ボレロ - 第三楽章 -
抑揚を抑えた事務的な浜尾君の声が、丸田望氏に関する事柄を並べていた。
説明に無駄はなく、必要事項が淡々と伝えられる。
私は黙ってそれにうなずくだけだ。
副社長就任以来、重役秘書として常にそばにいて、すべてを任せてきたといっても良い。
浜尾君には絶対の信頼をおいている。
彼女のプライベートの部分を知ることはなかったが、彼女は私の性格のみならず、嗜好や習慣まで把握していた。
浜尾君の細やかな心配りあったからこそ、ともすれば張り詰めた空気が漂うオフィスでも快適に過ごせ、膨大な業務も滞りなく処理できた。
彼女がやめたあと、平岡も堂本も良くやってくれている。
けれど、浜尾君のように痒いところに手が届くようにはいかない。
それは経験値や女性特有の配慮があればこそで、致し方ないことだが。
報告を続ける彼女の声を聞きながら、私は数ヶ月前に戻ったような錯覚に陥っていた。
「……以上ですが、不明な点はございませんか」
「いや、よくわかった。丸田望氏にできるだけ早くお会いしたいのだが」
「わかりました。望氏はこのところ他社との接触が頻繁のようですから、こちらも急いだ方がいいでしょう
近衛さん、近いところで可能な日を教えていただけますか」
「えっ、あっ、うん、今週は……」
聞きなれた浜尾君の声のあと突然聞こえてきた櫻井君の声に、現実に引き戻された思いがした。
丸田望氏が他社と接触しているのはなぜかと気になり、それも聞くつもりでいたのにふいをつかれ、返事はしどろもどろになり舌がもつれかけた。
明日は紗妃ちゃんと出かける予定だから、時間が取れるのは明後日の午後から夜にかけて……などと、言わなくてもいい余計なことが口からこぼれていた。
「では、明後日ということで先方に打診しよう」
「はい、場所と時間はのちほどご連絡いたしますとお伝えします」
「うん」
二人の短い打ち合わせのあと、浜尾君は連絡のため席をはずした。
私が入る隙などどこにもなく、彼らの連携は完璧だった。
話をしながら私に向けられた秘書のときと変わらぬ目と、仕事のパートナーである櫻井君へ向けられた目は、明らかに異なっていた。
自分でも理解しがたいもやもやとした感情が胸にたまり、浜尾君が立ち去った方を複雑な思いで見る。
そのときの私は櫻井君の存在を忘れ、自分だけの思いに浸っていた。
「そんな目を彼女に向けないで欲しいですね。珠貴さんに疑われますよ」
「なっ、なにを」
うろたえる私を、櫻井君が余裕で見据える。
お願いがあります……と、これも落ち着いた声で切り出された。
「誤解を招かないためにも、僕と真琴さんが近衛さんの個人的な秘書を引き受けたと、珠貴さんに伝えていただけませんか」
彼女はそんなことを気にしたりしない……
そう切り返そうと思ったが、言われてみればそうかもしれないと思いなおした。
「わかった 伝えておくよ」 と返事をすると 「できるだけ早くお願いします」 と重ねて言われた。

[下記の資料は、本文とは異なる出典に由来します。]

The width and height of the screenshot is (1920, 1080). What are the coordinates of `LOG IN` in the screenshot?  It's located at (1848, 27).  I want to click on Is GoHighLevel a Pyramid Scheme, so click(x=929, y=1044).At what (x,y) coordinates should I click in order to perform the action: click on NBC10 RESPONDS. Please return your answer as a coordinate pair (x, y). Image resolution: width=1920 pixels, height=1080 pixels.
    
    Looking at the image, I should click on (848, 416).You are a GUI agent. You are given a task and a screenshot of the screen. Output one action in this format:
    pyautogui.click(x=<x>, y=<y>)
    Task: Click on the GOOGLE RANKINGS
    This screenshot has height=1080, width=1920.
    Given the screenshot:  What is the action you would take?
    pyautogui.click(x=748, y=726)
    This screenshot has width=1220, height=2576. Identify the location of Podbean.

誤解で珠貴に辛い思いをさせないために、この男はこんな配慮をするのか。
いまだ珠貴への思いが残っているのだろうかと探るように見つめ返したが、澄ました顔からは心の奥は見えてはこない。
「次のアインシュタイン倶楽部の会合には、僕も参加します」
「あっ、うん、ぜひ参加してほしい。みんな待ってる。
次のテーマはなんだったかな、霧島君が担当のはずだが」
「聞いています。丸田会長の孫息子の結婚式を勝手に企てるそうですね。面白そうな企画じゃないですか」
「知ってるって? どうして」
「それだけじゃない 『SUDO』 と 『ミマサカ』 の特許のことも知ってますよ」
あからさまに驚く私へ、ふっと櫻井君が顔の表情を崩した。